“Este é um tema no qual o Estado não se deve imiscuir”. Esta foi a resposta do primeiro ministro António Costa, em entrevista à Visão, quando foi questionado sobre se o Governo deveria dar ou não apoios à comunicação social, um financiamento público face à crise do setor.
Segundo expressa a Visão, Costa considerou que “uma iniciativa do Governo e um financiamento público da comunicação social em nada contribuiriam para a maior liberdade da comunicação social. Acho que esse é um tema de reflexão que devem começar os próprios média por fazer. Os órgãos de comunicação social devem fazer uma “reflexão consigo próprios, e saber porque têm ou não têm clientes”.
O primeiro ministro reconheceu que “aintervenção que o Estado tem no setor da comunicação social é, felizmente, hoje muito limitada através da sua participação na Lusa e através do sistema público de rádio e televisão”.

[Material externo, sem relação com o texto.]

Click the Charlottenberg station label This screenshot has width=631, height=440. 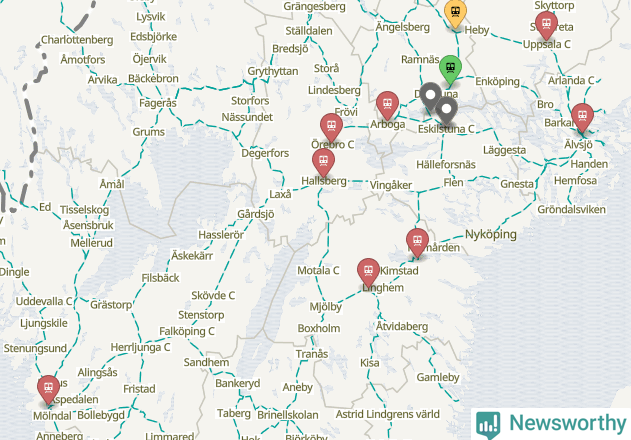click(77, 40)
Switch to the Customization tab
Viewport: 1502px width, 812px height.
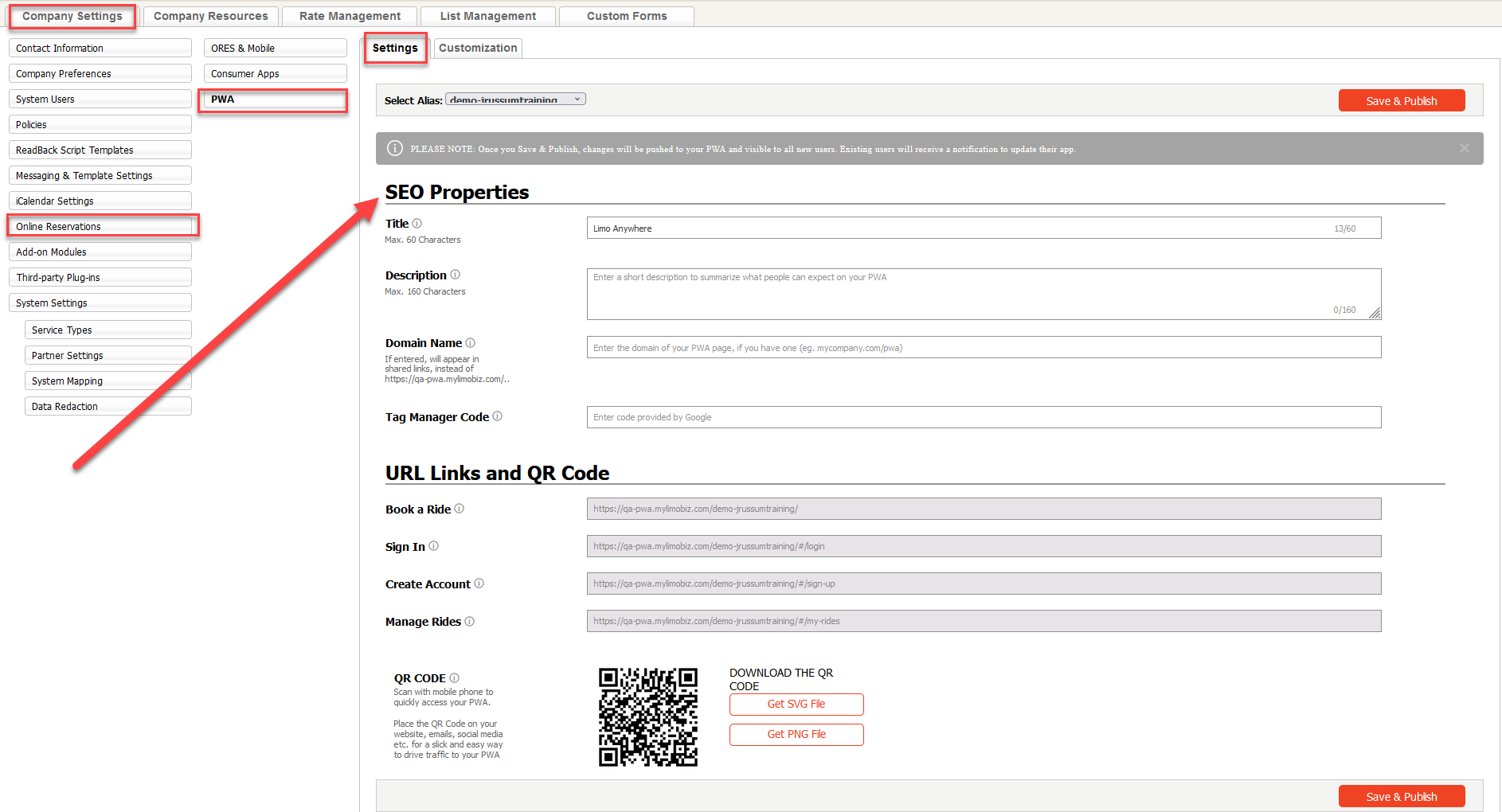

Recorde-se que, na Madeira, o Governo Regional adotou um sistema de apoio á comunicação social, o MEDIARAM, que se adaptou à existência de dois jornais, o Diário e o sucessor do Jornal da Madeira, hoje chamado JM, saído de um processo de privatização dirigido pelo Executivo de Albuquerque, que além do apoio institucional, que se encaixa nos jornais a papel, precisamente com o argumento de um setor em crise, tem um envolvimento através de publicidade dos diversos departamentos.